Достоевский и его парадоксы - [75]
Но мне гораздо интересней говорить о тех постулатах Бахтина, которые действительно говорят что-то, имеющее отношение к поэтике Достоевского. Они сводятся к четырем пунктам.
Пункт первый: Достоевский пишет романы не с точки зрения цельного, единого мироощущения, но беневолентно позволяя сталкиваться равноправным мироощущениям своих героев в процессе развития единства некоего действия (сюжета романа).

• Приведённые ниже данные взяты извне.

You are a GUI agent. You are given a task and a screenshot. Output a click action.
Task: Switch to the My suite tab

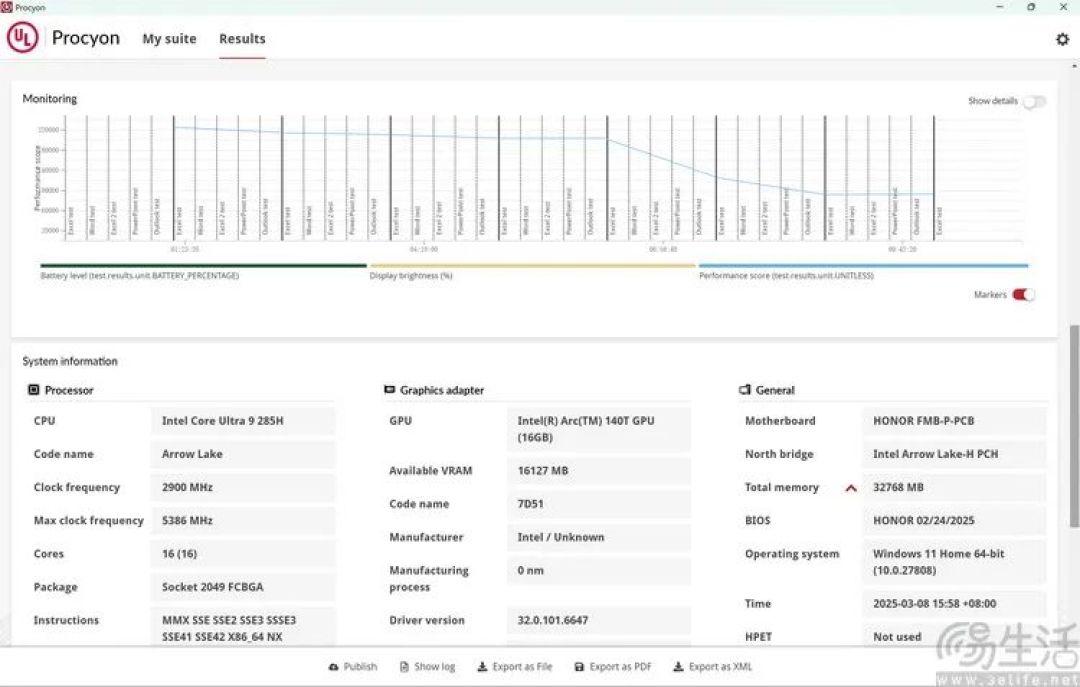tap(169, 39)
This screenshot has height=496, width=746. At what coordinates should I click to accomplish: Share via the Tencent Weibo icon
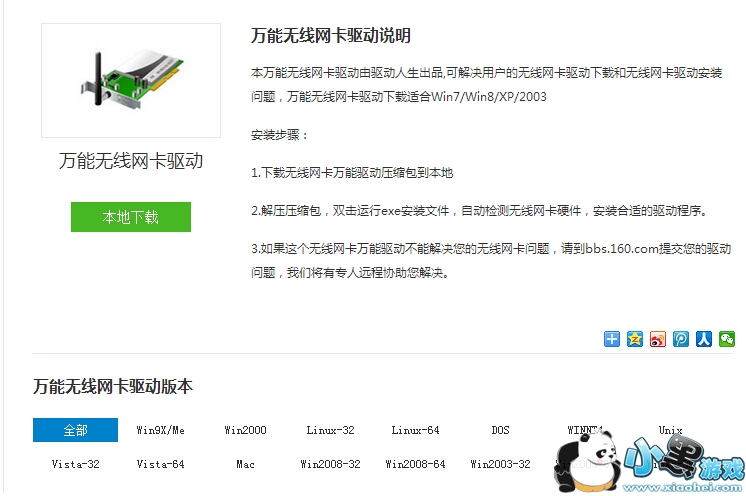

Я специально, хоть и неуклюже, переделал на русский манер английское слово benevolence, хотя мог бы просто написать «благожелательно». Сделал я это потому, что Бахтин образно сравнивает позицию Достоевского по отношению к своим героям с благожелательной, не слишком требовательной позицией церкви по отношению к своим прихожанам, какими разными они бы ни были, а английское Benevolence находится ближе к религиозной риторике, чем русское благожелательность (словарь Вебстера дает беневолентности такие синонимы, как Grace и Mercy). Пусть Бахтин не прав, поскольку любая церковь всегда монологично опирается на свою догму и прекрасным образом умеет предавать анафеме тех, кто эту догму нарушает, но в данный момент я не стану придираться, понимая, что он хочет сказать.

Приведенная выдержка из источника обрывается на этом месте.